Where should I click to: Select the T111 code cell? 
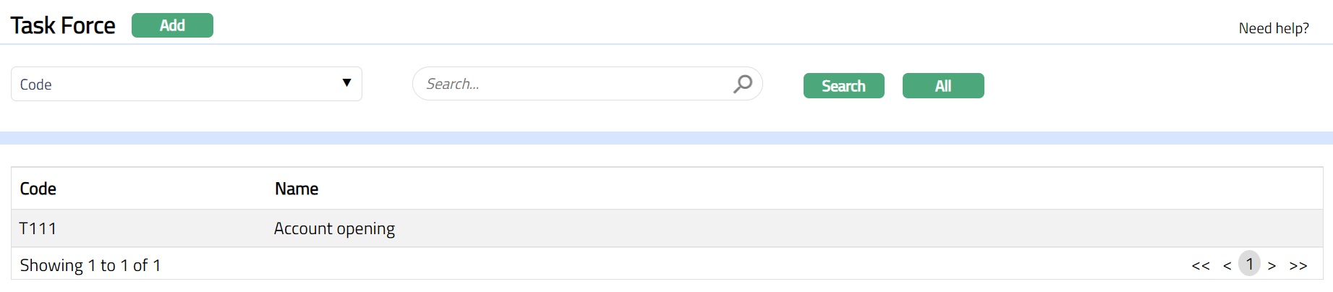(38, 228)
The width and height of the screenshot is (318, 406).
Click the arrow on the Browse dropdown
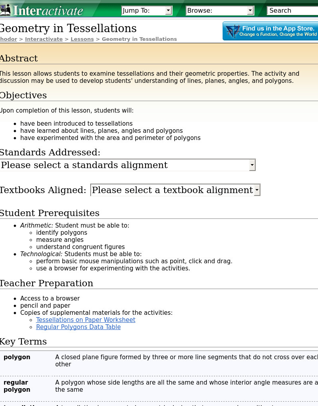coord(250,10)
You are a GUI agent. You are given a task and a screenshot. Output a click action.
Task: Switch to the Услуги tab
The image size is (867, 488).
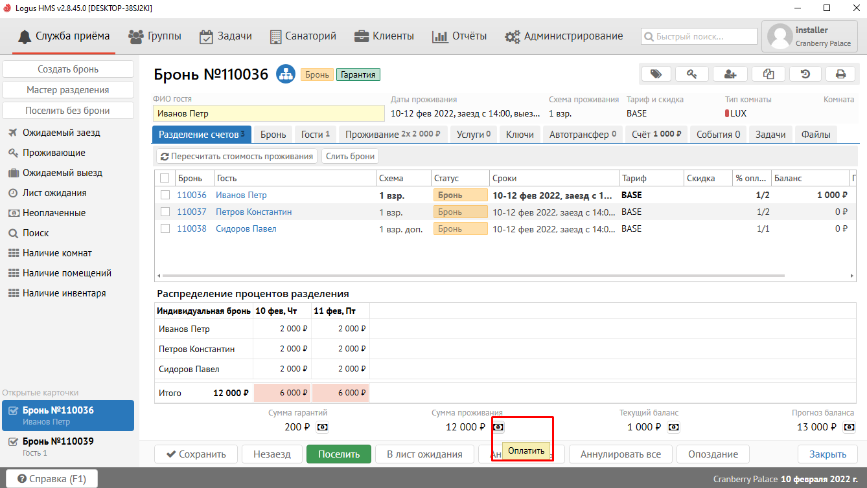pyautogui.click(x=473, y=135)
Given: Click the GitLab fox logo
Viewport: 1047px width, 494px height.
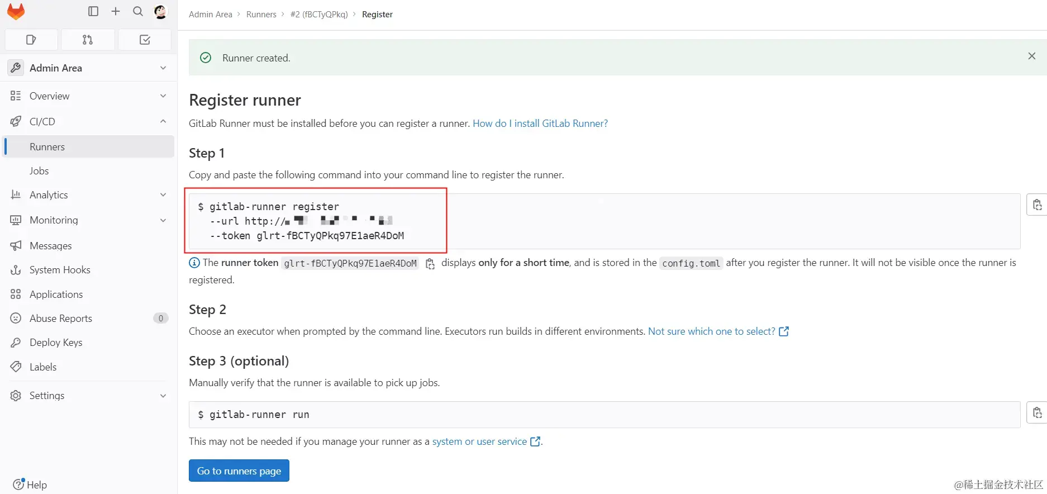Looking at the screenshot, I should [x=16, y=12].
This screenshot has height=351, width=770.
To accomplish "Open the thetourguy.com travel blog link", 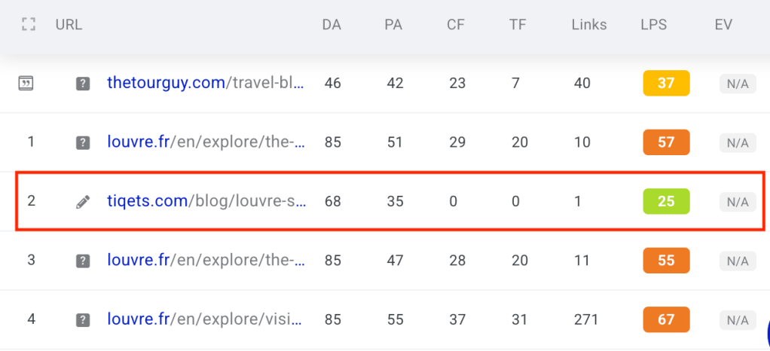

**Exercise aim:**
Without the pictures, restate each entry exactly.

**Finished exercise:**
Where should I click to: Select the T111 code cell? 
(38, 228)
The width and height of the screenshot is (318, 406).
Click the arrow on the Browse dropdown
coord(250,10)
You are a GUI agent. You are given a task and a screenshot. Output a click action.
Task: Switch to the Услуги tab
The image size is (867, 488).
pyautogui.click(x=473, y=135)
Given: Click the GitLab fox logo
Viewport: 1047px width, 494px height.
Looking at the screenshot, I should [x=16, y=12].
This screenshot has height=351, width=770.
To accomplish "Open the thetourguy.com travel blog link", 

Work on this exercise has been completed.